Government to support matchmaking, men’s child-rearing to raise birthrate


The government plans to devise a series of measures to fight the nation’s low birthrate, such as promoting matchmaking and setting numerical targets for increasing men’s participation in child care, according to a draft policy outline obtained Thursday.

Prime Minister Shinzo Abe’s Cabinet is expected to approve the draft, which also includes enhanced support for families with three or more children, later this month.

The draft outline calls for intensive efforts over the next five years through 2020, saying that Japan faces a “critical situation” where the dwindling number of children could shake its societal and economic foundation.

The government plans to increase the percentage of men taking paternity leave immediately after the birth of a child to 80 percent by 2020, and the percentage of men taking paternity leave for childrearing to 13 percent in 2020 from 2.03 percent in fiscal 2013, the draft said.

It also plans to support local governments offering speed dating and other forms of matchmaking. And it seeks to increase the share of local governments supporting residents’ marriage, pregnancy, child-bearing and child-rearing in a seamless manner from the current 14 percent, or 243 municipalities, to over 70 percent.

Other measures include expanding the scope of free nursery care and establishing fertility treatment counseling centers in all the prefectures and major cities in the nation.

In Japan, the fertility rate — the average number of children a woman will have over her lifetime — began falling from 4.54 in 1947 to as low as 1.26 percent in 2005. It recovered slightly in recent years, standing at 1.43 in 2013.

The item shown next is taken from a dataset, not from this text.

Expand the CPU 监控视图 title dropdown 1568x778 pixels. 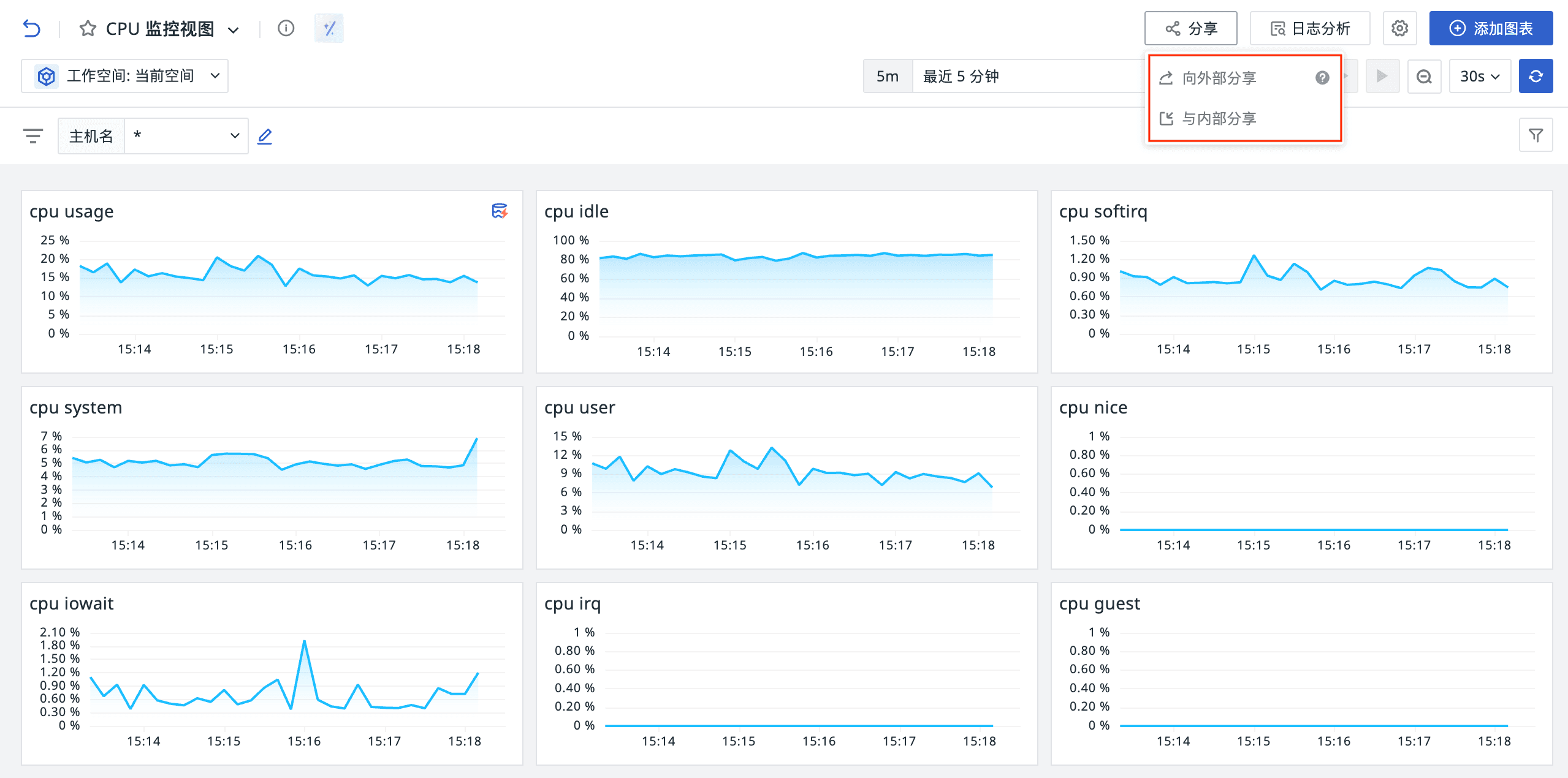pos(234,30)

Japan could have a population of about 100 million in 2060 if it raised the fertility rate to 1.8 by 2030 and to 2.07 by 2040, according to the government’s long-term population vision compiled late last year.

  • Joe Joejoe

    Hey japan, give me a plane ticket and I’ll come help your birth rates.

  • P Diddy

    It’s amazing how completely daft governments can be about increasing birth rates. Maternity leave and subsidies and child care have not increased birth rates any where in the world so why would it work this time? You know what creates children? A whole lot of idle 13-30 year old women and a whole lot of employed men with good jobs. Something that is politically impossible so bye bye Japan.

  • Dan

    A good start but until you start improving the income and security of the lower classes they aren’t going to want to breed for you no matter how many holidays you throw at them.

  • J.P. Bunny

    The government can devise all the measures it wants, but unless it can guarantee one or both spouses a secure lifetime job/income, day care, affordable housing….no one is going to make more kiddies.

  • Avante

    Demographics in your local area play a huge role on how easy it will be to partner up. If there is a huge surplus of women in an area (like there is in Kagoshima), a lot of these women will never find a suitable partner to be the father of her children. Toyota on the other hand has a huge surplus of men. I believe this is not good for the birth rate.